* start *

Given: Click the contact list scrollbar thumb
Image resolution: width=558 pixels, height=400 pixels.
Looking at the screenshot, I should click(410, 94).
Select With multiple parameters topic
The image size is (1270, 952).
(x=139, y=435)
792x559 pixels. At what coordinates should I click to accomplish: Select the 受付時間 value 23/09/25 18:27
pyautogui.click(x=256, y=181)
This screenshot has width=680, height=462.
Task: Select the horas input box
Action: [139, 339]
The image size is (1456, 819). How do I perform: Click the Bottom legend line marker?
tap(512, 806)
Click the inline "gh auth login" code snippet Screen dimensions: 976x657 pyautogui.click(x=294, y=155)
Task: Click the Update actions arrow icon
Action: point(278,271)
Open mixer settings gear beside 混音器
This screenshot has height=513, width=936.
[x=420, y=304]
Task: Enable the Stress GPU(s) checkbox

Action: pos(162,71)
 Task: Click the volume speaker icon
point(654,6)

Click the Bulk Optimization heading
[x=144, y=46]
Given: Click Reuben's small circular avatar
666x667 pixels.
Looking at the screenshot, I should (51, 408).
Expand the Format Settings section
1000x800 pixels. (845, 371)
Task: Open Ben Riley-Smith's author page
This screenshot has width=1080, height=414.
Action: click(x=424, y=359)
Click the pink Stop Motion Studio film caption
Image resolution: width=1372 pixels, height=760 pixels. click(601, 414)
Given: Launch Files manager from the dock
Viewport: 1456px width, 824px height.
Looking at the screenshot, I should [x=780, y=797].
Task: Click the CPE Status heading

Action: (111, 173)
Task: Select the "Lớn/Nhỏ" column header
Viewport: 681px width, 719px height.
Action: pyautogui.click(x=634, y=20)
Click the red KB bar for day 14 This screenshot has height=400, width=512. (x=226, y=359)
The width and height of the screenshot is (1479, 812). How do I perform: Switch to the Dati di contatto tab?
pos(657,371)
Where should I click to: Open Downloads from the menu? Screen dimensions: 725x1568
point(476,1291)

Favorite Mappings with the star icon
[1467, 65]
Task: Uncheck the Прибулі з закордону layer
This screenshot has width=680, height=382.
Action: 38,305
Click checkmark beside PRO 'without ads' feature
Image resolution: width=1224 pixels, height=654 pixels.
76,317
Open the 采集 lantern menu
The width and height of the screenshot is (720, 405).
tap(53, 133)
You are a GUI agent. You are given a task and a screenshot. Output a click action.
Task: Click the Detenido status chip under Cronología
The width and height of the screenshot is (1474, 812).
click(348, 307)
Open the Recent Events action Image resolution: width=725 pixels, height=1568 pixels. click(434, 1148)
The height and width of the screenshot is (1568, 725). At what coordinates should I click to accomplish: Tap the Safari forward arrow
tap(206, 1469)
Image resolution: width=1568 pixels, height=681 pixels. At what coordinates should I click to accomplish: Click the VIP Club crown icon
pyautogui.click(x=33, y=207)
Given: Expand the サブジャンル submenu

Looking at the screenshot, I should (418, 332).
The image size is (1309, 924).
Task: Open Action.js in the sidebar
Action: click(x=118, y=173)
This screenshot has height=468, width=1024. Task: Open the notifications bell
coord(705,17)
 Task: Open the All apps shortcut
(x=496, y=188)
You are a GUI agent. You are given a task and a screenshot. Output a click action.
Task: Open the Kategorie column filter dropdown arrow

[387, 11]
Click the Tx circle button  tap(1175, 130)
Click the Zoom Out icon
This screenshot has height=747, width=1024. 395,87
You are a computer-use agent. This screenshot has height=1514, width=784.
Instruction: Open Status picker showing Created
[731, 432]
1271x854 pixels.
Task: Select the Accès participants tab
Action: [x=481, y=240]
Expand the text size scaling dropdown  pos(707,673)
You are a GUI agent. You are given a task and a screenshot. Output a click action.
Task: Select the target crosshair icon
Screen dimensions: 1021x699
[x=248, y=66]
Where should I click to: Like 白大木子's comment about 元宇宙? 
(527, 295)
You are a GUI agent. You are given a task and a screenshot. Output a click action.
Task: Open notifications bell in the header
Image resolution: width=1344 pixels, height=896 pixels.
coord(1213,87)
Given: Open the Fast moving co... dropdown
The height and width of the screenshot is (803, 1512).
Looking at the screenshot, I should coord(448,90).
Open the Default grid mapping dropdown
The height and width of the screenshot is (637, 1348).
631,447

* end *

* _What the exercise asks_
Add 139 to each coordinate in the answers and copy out every other part of these records unchanged, beginning at the line that has "Open the 采集 lantern menu" and stopping after the line that has "click(348, 307)".

* _Full output_
Open the 采集 lantern menu
The width and height of the screenshot is (720, 405).
tap(192, 272)
You are a GUI agent. You are given a task and a screenshot. Output a click action.
Task: Click the Detenido status chip under Cronología
The width and height of the screenshot is (1474, 812).
click(487, 446)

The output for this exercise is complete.